Homocysteine thiolactone
- Names: IUPAC name (3S)-3-aminothiolan-2-one

Identifiers
- CAS Number: 2338-04-7;
- 3D model (JSmol): Interactive image;
- Beilstein Reference: 80591
- ChEBI: CHEBI:60315;
- ChEMBL: ChEMBL4078313;
- ChemSpider: 118559;
- PubChem CID: 134505;

Properties
- Chemical formula: C_{4}H_{7}NOS
- Molar mass: 117.17 g·mol^{−1}

= Homocysteine thiolactone =

Homocysteine thiolactone (HTL) is an organosulfur compound with the formula H2NCHC(O)SCH2CH2. It is the thiolactone (intramolecular thioester) of homocysteine. It is produced by methionyl-tRNA synthetase in an error-editing reaction that prevents translational incorporation of homocysteine into proteins.

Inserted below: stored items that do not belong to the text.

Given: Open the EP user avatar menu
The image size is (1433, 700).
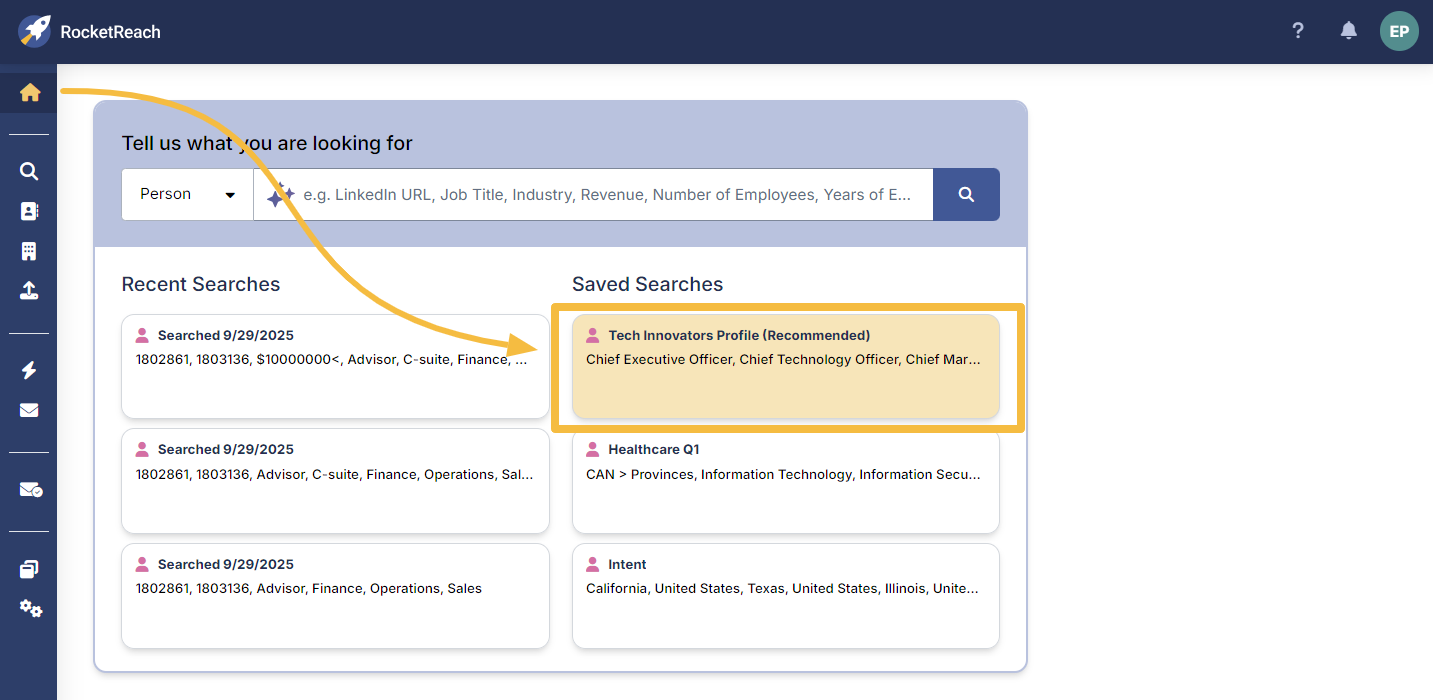Looking at the screenshot, I should (x=1398, y=31).

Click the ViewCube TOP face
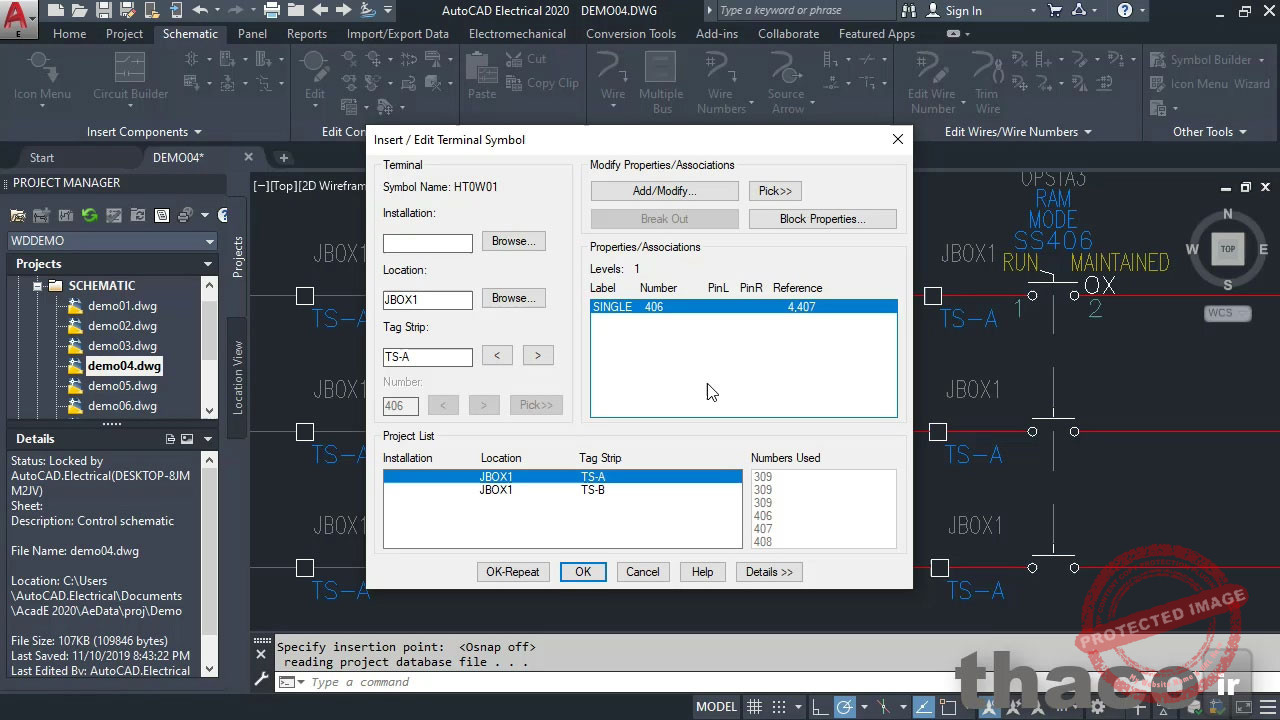[1227, 249]
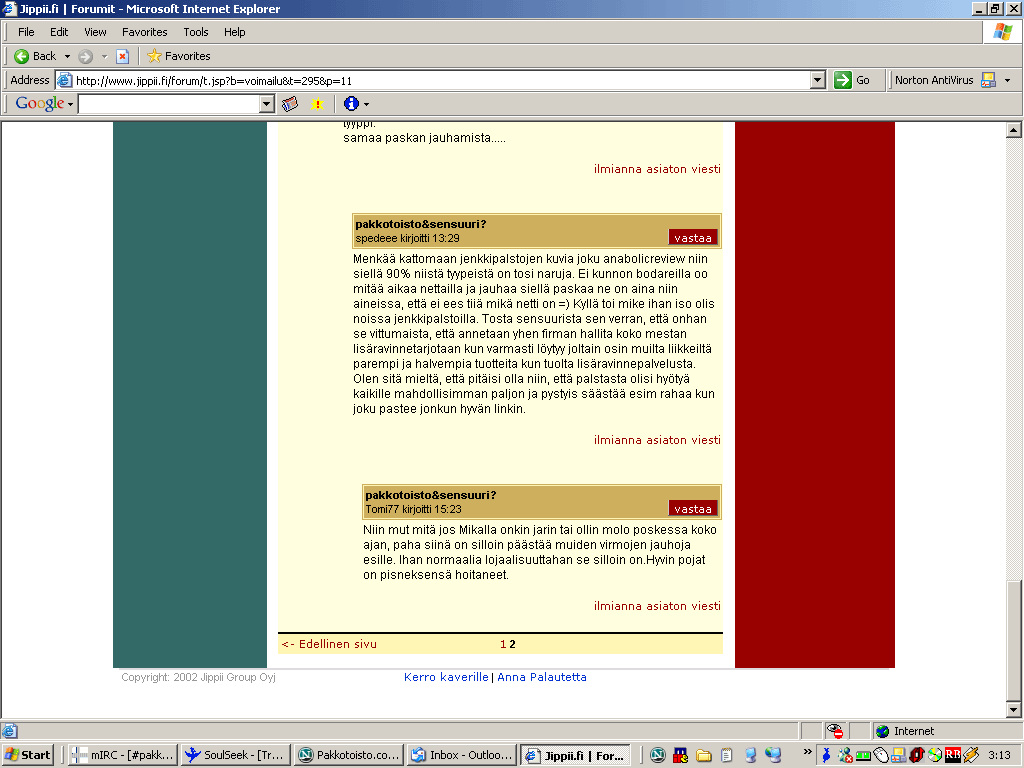1024x768 pixels.
Task: Expand the Google search box dropdown
Action: 266,104
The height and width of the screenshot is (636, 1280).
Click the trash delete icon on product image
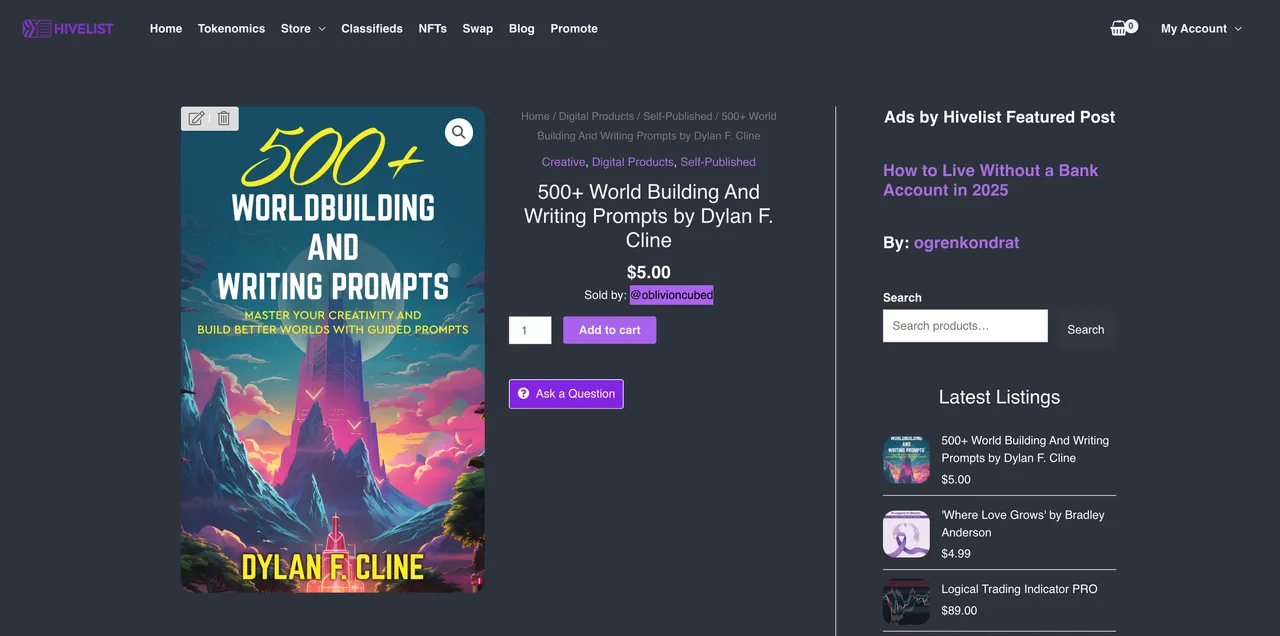(224, 118)
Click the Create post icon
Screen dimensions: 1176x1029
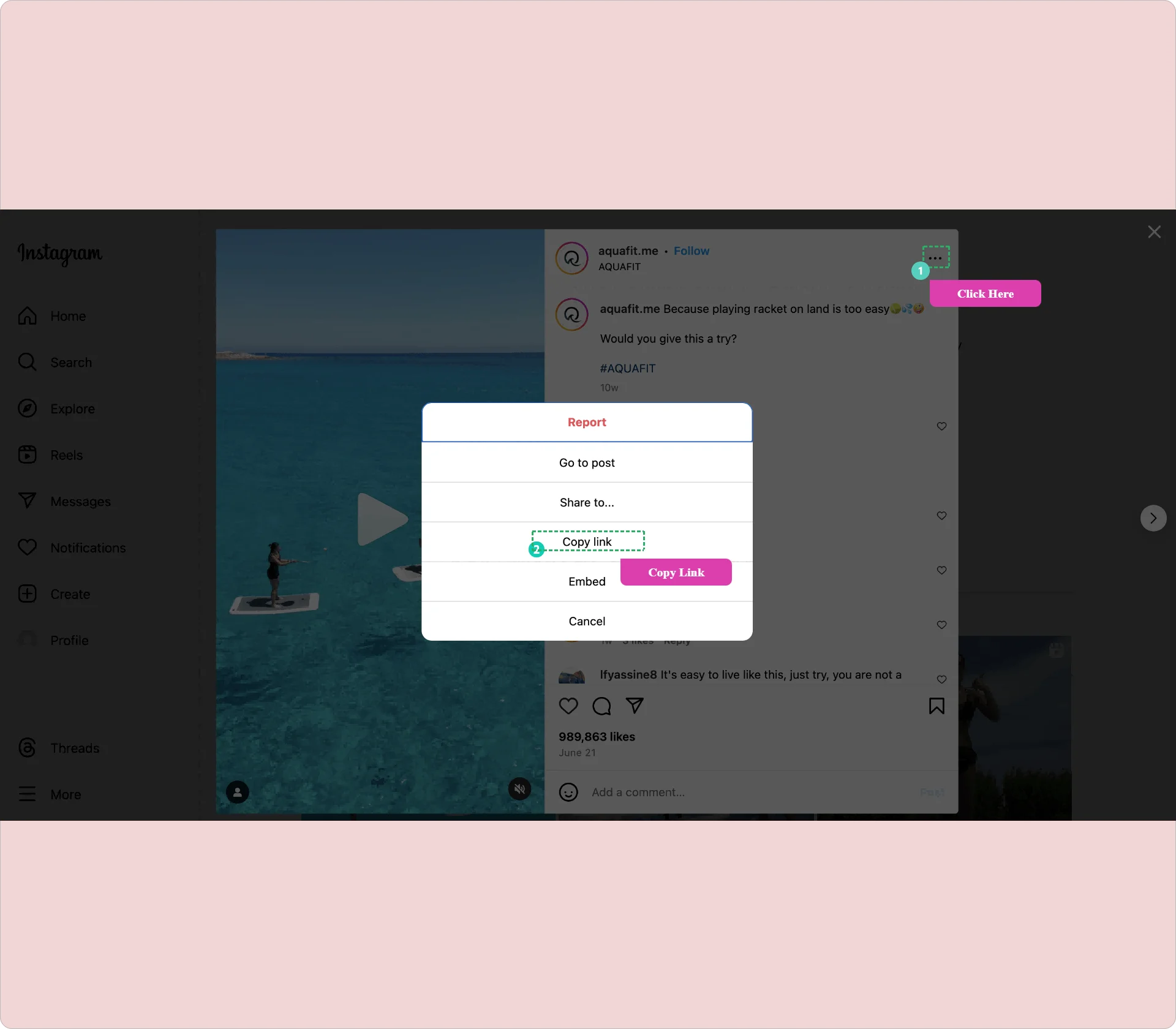[x=28, y=593]
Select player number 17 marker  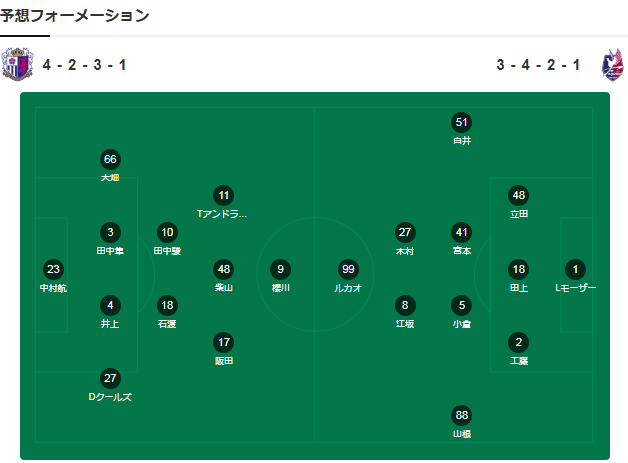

HTL can damage proteins through "homocysteinylation" of protein lysine residues. HTL has been reported to form isopeptide bonds with lysine residues in substrate proteins, a post-translational modification known as N-homocysteinylation (N-Hcy). This causes protein damage via a thiyl radical mechanism. The drugs citiolone and erdosteine are modified versions of homocysteine thiolactone.

When N-Hcy binds α-syn, it exacerbates α-syn aggregation, neurotoxicity, and dopaminergic neuronal degeneration. It also damages the protein DJ-1, contributing to Parkinson's disease.